Where the World Moved In

In 1869, the Meiji government designated Tsukiji as a foreign settlement, one of several treaty ports opened to Westerners after Japan's long isolation. Canals separated the district from the rest of Tokyo -- a deliberate buffer. But Tsukiji never rivaled Yokohama's thriving commercial settlement, opened a decade earlier. Instead, it became an unlikely campus. Keio University, Rikkyo University, Aoyama Gakuin, and the American School in Japan all established early facilities here. St. Luke's International Hospital set down roots that endure today. The United States legation occupied a site from 1875 to 1890, and ten other foreign legations followed. The Hoterukan, Tokyo's first Western-style hotel, opened in 1870 and became a favorite subject for woodblock print artists before burning down just four years later. Meanwhile, the Imperial Japanese Navy established its technical training facilities in Tsukiji in 1869, later renamed the Imperial Japanese Naval Academy in 1876 before relocating to Etajima in 1888.

The Fish Market Era

The Great Kanto earthquake of September 1, 1923, razed much of the district and destroyed the old Nihonbashi fish market across town. City planners relocated the market to Tsukiji, where it reopened in 1935 as a modern wholesale facility.
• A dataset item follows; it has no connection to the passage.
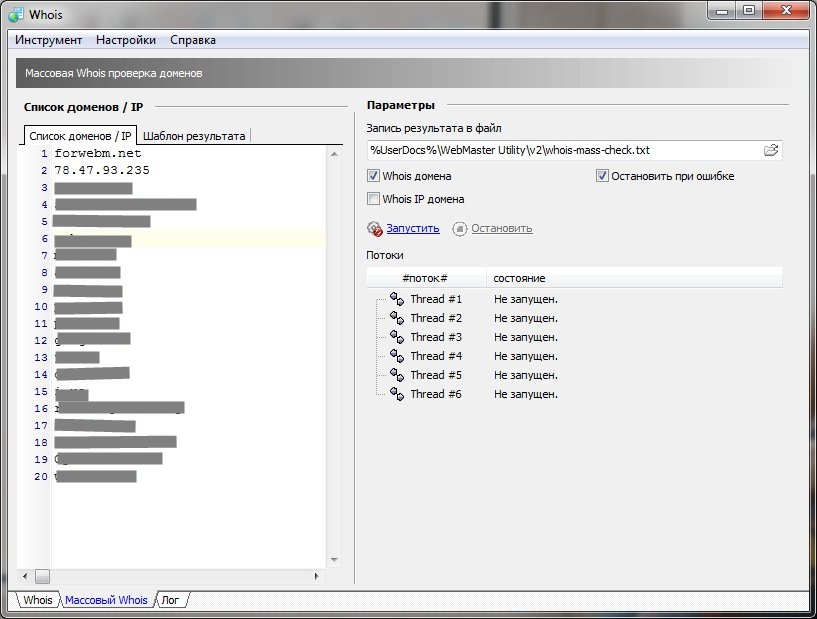Select the Thread #1 gear icon
This screenshot has height=619, width=817.
(396, 299)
Over the next eight decades, it grew into the largest seafood market on the planet, processing more than 2,000 tons of 450 varieties of fish daily and employing between 60,000 and 65,000 people. Anthropologist Theodore Bestor called it 'the market at the center of the world.' The inner wholesale market closed on October 6, 2018, its dealers transferring to the new Toyosu Market across the harbor. But the outer market -- the dense warren of sushi counters, knife shops, dried bonito vendors, and restaurant supply stores -- refused to leave. It remains one of Tokyo's premier culinary destinations, its narrow alleys still fragrant with grilled seafood and fresh wasabi.
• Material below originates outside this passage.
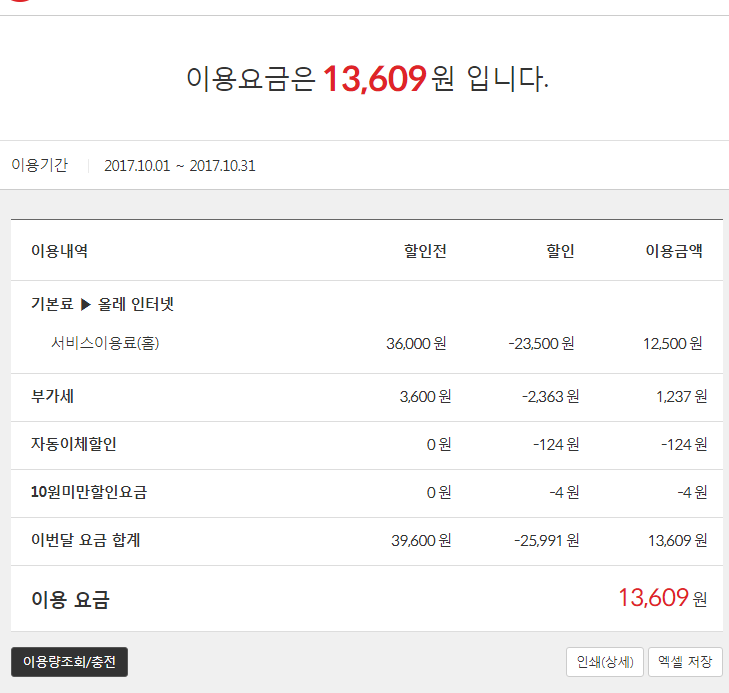Click the bold 이용 요금 footer label
This screenshot has width=729, height=693.
pyautogui.click(x=70, y=600)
Copper Tiles and Quiet Lanes

Beyond the tourist crowds at the outer market, Tsukiji reveals a quieter character. Side streets still feature older storefronts clad in copper tiles, a distinctive early Showa-period technique used for both weatherproofing and decoration that gives entire blocks a warm, oxidized green patina. The Sumida River's west bank offers a pedestrian promenade north of the Kachidoki Bridge. St. Luke's Garden, one of Tokyo's tallest building complexes, houses offices, a hotel, and long-term care facilities as part of the hospital campus that has anchored this district since the 1870s. Major Japanese companies -- the Asahi Shimbun newspaper, NTT Data, Shochiku film studio -- keep their headquarters here. The former market site, meanwhile, awaits its next transformation: in 2024, Tokyo announced plans for an entertainment and economic hub anchored by a new stadium for the Yomiuri Giants. Tsukiji's cycle of demolition and reinvention, it seems, never ends.

From the Air

Located at 35.668N, 139.774E in Tokyo's Chuo ward, along the west bank of the Sumida River where it nears Tokyo Bay. From the air, the district is identifiable by its position between the Ginza commercial district to the west and the river to the east, with the distinctive Kachidoki Bridge crossing the Sumida at the district's southern boundary. The cleared former fish market site is a prominent rectangular void in the dense urban fabric. Tsukiji Hongan-ji's Indian-influenced temple roof is visible among the surrounding modern buildings. Nearest major airport: Tokyo Haneda (RJTT), approximately 15 km south. Narita International (RJAA) lies 60 km to the east. Best viewed during approaches to Haneda over Tokyo Bay.